### Your goal
Write out each line of the entries below that holds the word "label".

(Data excerpts)
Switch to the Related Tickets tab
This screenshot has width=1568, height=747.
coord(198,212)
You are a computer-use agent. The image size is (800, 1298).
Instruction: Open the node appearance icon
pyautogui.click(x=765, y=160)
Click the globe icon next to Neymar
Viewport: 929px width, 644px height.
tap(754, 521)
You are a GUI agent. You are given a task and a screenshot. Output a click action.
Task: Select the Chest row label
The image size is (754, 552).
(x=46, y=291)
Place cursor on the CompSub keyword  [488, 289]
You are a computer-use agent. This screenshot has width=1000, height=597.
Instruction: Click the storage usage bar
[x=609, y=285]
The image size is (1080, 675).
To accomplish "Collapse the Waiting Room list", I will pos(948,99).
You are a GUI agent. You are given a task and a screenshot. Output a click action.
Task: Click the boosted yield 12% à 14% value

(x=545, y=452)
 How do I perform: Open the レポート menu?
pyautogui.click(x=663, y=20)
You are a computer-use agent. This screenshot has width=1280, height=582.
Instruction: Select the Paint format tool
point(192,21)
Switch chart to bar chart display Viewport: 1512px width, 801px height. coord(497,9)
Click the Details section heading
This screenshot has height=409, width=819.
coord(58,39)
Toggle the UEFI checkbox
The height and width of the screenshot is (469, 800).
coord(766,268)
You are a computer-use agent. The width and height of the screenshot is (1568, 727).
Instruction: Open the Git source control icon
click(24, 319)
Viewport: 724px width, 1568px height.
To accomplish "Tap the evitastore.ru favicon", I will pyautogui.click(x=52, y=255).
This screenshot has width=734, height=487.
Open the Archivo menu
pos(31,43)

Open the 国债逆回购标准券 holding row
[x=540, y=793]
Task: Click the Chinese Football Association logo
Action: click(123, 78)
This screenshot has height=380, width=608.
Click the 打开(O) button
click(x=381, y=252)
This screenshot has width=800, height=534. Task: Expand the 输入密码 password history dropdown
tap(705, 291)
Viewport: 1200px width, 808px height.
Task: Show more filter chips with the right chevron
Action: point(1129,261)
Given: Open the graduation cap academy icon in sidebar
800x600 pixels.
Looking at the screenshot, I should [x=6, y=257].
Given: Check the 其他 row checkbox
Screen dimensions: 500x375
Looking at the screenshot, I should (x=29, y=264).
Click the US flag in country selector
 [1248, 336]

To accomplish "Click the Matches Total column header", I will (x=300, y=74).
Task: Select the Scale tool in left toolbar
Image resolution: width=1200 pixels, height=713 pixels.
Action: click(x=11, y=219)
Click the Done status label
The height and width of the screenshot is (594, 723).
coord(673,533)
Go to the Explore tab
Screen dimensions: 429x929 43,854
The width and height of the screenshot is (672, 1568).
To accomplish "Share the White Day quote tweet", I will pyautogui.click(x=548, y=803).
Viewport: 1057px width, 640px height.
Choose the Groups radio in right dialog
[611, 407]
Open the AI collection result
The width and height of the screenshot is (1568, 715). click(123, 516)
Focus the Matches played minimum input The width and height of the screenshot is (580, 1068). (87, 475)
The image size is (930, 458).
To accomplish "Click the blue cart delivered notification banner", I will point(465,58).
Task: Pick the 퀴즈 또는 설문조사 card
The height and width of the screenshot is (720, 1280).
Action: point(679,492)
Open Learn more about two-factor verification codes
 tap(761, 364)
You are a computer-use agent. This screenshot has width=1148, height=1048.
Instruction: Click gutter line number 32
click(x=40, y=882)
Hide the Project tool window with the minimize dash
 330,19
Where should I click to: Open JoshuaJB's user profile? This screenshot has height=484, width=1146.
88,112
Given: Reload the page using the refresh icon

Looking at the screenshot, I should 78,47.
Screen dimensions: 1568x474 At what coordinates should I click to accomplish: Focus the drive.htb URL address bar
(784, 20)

### Exercise answer
Task: Select the Chest row label
Click the Done status label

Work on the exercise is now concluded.